This
chapter is near and dear to my professional life these days. HACC is still in
the middle of a Middle States Accreditation warning, and one of the areas of
warning is related to assessment. Gone are the days when departments can meet
and not follow-up with surveys, tie their meetings to the strategic plan, etc.
We can no longer submit annual reports using anecdotal information or have
goals unrelated to our college-wide plans. Our entire professional culture has
changed to become a culture of assessment, data tracking, and evidence-based
practices. Thankfully, our assessment warning was lifted in September, but that
does not mean that we do not have to follow the practices that are integral to
their Standards of Excellence. The case study in this chapter echoed what I
work with on a daily basis and learning to become a data-driven institution is
an extremely daunting task, both personally and for each of our departments.
Developing
a Comprehensive School Counseling Program is the best way to tie your
department’s data back to something concrete. The CSCP acts as a strategic plan
for your department and allows counselors to have a high degree of
accountability for their jobs. It also allows school administrators to have
measurable, evidence-based outcomes that speak to why School Counselors are
essential to the school district.
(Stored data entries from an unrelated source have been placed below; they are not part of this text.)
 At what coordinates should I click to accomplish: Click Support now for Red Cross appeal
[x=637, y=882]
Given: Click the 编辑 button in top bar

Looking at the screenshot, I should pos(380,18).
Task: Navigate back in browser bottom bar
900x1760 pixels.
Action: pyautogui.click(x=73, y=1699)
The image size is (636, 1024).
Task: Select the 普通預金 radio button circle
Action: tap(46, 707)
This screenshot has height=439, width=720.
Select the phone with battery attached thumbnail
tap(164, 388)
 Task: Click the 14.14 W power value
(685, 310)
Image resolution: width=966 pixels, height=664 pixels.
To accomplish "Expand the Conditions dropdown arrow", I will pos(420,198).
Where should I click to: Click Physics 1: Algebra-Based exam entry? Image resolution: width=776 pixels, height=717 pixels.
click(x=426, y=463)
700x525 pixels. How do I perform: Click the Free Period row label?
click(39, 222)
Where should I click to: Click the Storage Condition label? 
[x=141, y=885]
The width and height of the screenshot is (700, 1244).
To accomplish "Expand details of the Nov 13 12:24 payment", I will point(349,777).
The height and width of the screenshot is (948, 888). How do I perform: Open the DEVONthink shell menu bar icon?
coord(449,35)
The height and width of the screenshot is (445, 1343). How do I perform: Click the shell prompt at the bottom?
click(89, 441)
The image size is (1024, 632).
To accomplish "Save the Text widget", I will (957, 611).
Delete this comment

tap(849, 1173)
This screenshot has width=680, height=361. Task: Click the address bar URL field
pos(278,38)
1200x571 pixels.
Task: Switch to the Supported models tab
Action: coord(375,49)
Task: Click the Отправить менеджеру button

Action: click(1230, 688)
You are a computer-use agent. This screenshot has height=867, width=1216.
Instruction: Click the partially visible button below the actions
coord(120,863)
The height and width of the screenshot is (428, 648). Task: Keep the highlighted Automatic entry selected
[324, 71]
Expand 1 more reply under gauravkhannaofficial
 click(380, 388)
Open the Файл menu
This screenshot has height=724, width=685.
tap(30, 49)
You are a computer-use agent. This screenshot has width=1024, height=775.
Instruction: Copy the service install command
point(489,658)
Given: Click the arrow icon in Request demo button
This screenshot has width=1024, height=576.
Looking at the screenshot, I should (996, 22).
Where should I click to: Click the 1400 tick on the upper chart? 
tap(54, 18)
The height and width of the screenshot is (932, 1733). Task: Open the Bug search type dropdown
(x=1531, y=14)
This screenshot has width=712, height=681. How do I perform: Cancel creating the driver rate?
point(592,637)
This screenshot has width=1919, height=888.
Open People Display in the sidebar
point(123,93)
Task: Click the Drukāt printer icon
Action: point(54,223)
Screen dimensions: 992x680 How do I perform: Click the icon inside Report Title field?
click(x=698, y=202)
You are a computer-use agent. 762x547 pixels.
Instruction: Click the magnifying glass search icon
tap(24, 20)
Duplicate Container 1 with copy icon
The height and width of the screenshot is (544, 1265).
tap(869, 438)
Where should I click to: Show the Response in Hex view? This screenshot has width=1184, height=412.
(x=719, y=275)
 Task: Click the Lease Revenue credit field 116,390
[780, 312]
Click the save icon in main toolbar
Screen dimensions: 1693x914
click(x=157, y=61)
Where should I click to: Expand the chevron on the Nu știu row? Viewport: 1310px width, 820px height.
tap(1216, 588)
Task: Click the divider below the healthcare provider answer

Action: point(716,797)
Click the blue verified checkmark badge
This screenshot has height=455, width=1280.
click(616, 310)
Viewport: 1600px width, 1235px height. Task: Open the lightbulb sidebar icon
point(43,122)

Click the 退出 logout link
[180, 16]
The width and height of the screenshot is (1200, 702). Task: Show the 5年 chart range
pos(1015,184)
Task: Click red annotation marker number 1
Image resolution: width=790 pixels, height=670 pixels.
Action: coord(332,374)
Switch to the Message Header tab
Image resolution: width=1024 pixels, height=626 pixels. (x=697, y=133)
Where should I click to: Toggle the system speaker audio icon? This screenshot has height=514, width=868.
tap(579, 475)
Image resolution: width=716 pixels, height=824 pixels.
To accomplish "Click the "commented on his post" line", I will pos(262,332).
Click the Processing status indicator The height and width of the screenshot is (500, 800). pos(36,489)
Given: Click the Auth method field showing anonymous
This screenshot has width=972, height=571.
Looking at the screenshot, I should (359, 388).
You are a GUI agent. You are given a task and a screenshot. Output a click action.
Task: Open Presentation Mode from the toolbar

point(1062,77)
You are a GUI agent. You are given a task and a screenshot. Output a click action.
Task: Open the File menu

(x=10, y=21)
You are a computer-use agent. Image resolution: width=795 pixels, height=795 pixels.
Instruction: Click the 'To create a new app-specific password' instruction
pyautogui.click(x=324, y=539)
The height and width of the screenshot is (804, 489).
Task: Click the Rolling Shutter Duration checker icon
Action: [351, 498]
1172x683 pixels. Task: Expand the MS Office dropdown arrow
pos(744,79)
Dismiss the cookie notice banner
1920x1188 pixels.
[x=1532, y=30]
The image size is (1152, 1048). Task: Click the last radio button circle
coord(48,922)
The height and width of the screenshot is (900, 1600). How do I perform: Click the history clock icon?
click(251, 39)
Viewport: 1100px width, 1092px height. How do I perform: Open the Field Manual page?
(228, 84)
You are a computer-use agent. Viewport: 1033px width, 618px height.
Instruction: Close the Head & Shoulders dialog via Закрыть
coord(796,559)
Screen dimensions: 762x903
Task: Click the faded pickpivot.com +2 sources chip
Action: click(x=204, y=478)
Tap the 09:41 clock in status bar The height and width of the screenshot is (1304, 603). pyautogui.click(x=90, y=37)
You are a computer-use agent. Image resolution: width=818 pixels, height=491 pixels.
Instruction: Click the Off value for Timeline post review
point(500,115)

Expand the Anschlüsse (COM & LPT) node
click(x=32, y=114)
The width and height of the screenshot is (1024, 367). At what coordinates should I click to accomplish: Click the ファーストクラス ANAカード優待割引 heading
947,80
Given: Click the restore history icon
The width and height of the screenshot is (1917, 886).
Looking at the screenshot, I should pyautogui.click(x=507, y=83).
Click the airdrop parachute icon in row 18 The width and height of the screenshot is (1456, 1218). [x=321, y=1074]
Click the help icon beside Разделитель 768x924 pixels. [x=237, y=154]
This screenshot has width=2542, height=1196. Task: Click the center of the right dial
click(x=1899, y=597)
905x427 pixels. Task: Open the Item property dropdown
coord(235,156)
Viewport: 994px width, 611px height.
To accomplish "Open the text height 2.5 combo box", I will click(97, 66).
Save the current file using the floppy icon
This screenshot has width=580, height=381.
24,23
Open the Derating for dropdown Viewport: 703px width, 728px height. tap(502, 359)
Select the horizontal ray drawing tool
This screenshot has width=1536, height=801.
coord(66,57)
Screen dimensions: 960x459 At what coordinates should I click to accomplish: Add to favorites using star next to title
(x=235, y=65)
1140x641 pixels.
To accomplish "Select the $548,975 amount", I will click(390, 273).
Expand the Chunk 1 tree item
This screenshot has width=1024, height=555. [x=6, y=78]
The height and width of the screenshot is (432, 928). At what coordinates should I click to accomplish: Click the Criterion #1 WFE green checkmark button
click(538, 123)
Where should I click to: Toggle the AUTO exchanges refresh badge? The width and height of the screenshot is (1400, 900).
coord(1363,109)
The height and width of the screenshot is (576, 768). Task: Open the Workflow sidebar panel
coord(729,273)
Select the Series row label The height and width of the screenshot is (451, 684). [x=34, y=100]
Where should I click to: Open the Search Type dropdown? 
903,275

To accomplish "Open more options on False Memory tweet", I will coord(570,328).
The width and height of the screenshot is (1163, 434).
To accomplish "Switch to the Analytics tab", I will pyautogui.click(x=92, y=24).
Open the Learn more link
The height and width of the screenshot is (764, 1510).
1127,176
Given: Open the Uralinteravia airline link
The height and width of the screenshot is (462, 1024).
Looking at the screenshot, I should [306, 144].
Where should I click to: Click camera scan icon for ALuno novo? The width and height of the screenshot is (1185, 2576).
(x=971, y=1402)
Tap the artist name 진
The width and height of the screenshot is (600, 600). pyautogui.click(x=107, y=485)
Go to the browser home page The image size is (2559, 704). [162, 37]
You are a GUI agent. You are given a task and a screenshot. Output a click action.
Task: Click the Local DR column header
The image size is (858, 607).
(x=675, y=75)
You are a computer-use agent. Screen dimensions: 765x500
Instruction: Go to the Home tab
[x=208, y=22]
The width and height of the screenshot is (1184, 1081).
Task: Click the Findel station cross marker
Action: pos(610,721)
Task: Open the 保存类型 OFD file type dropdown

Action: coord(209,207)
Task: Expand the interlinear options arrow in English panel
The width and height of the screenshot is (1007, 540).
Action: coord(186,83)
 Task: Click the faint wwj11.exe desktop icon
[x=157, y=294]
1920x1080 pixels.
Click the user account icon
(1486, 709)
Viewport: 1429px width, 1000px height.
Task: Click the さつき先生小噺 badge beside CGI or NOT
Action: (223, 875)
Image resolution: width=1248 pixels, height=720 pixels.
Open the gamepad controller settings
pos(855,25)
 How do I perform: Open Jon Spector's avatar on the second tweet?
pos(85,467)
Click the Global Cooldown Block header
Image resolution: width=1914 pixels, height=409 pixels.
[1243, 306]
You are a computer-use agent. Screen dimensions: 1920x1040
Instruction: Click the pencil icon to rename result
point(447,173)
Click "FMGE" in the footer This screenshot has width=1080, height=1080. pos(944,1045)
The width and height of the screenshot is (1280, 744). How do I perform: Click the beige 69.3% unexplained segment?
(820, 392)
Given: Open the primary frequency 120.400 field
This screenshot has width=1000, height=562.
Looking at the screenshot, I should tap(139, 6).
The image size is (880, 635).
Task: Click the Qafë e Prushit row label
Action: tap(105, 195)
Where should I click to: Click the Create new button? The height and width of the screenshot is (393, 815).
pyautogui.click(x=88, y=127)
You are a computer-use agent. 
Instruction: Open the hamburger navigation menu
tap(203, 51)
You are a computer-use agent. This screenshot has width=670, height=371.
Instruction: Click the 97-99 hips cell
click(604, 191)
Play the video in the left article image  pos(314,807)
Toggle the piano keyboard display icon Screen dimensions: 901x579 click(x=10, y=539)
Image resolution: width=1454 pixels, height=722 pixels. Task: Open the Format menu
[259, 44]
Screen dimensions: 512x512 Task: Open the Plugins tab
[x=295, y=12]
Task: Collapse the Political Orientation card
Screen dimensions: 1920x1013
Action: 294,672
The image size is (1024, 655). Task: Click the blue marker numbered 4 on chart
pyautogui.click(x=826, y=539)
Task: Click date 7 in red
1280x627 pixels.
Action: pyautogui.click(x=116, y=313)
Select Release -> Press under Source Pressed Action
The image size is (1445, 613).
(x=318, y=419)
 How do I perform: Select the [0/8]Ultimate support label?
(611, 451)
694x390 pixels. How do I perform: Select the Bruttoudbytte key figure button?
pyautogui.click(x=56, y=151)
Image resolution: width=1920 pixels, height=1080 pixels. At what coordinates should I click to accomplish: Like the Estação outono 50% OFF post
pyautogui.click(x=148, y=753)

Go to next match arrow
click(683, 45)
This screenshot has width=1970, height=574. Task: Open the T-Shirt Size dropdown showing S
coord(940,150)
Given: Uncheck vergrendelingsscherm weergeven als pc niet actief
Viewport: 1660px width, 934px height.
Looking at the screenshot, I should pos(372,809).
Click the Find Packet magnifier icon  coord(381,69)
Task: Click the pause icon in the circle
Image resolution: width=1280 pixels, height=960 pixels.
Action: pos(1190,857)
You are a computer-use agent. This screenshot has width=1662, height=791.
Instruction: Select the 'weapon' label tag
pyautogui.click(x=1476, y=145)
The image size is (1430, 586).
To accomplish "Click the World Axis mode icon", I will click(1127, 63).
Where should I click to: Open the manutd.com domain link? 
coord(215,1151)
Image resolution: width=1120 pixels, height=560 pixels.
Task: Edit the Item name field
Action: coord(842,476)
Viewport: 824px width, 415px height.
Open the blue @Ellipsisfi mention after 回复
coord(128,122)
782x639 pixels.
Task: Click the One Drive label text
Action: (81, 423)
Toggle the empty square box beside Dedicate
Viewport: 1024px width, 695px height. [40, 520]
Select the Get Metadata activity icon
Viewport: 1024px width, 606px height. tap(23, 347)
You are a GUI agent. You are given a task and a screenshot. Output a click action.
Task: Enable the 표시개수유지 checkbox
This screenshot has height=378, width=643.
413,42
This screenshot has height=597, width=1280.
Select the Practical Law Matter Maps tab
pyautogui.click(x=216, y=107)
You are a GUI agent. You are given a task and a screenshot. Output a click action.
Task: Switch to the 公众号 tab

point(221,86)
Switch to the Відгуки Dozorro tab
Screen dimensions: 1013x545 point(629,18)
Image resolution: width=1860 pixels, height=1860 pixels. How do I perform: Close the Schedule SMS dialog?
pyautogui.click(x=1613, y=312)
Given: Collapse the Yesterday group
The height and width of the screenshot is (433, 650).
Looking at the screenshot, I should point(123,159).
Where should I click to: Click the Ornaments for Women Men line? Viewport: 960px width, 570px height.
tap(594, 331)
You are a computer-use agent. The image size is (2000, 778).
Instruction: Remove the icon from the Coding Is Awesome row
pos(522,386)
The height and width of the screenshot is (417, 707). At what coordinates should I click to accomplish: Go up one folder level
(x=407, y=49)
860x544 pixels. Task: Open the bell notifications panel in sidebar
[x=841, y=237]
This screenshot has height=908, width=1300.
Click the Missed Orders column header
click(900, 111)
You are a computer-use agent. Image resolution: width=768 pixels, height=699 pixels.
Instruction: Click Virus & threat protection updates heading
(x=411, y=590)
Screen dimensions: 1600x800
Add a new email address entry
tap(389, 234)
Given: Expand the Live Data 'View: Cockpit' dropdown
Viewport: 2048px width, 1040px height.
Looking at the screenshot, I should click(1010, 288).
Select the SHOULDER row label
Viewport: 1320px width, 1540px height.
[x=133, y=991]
With budget cuts mowing down positions in
school across the country, we need
concrete data to prove our value to the school.
I
identify with the comments in the text that state, “ unless school counselors
know why collecting data and using it
is important, and how to gather and
make sense of the data, school counselors and the schools they serve will
continue to flounder with how to influence students’ educational success most
effectively” (Dollarhide & Saginak, 2012, p. 109). It is very difficult to
roll out a new data-driven culture if it is a new concept to the school, and it
is especially hard to market this new idea under the banner of threats of lost
jobs if the new model is not followed. Training, education, and a data-driven
administration (to act as models for the rest of the school) are essential
components of getting School Counselors on board with using assessment to drive
their departmental practices.
The
statement that hit home with me in the reading was “Data by itself is generally
useless unless compared with or viewed in relation to other data” (Dollarhide
& Saginak, 2012, p. 110). This screams the importance of having a CSCP in
your guidance department. A well-developed and thoroughly followed CSCP will
eliminate the question “what do we do with the data?” because you will have
specific goals and outcomes to reference as well as a bank of data to use as a
comparison guide and tool for future planning. “Thus, we need to analyze data,
examine, and interpret the data in ways that generate meaning and inform us”
(Dollarhide & Saginak, 2012, p. 110). A CSCP will provide the framework for
us to follow the guidelines set forth in this chapter.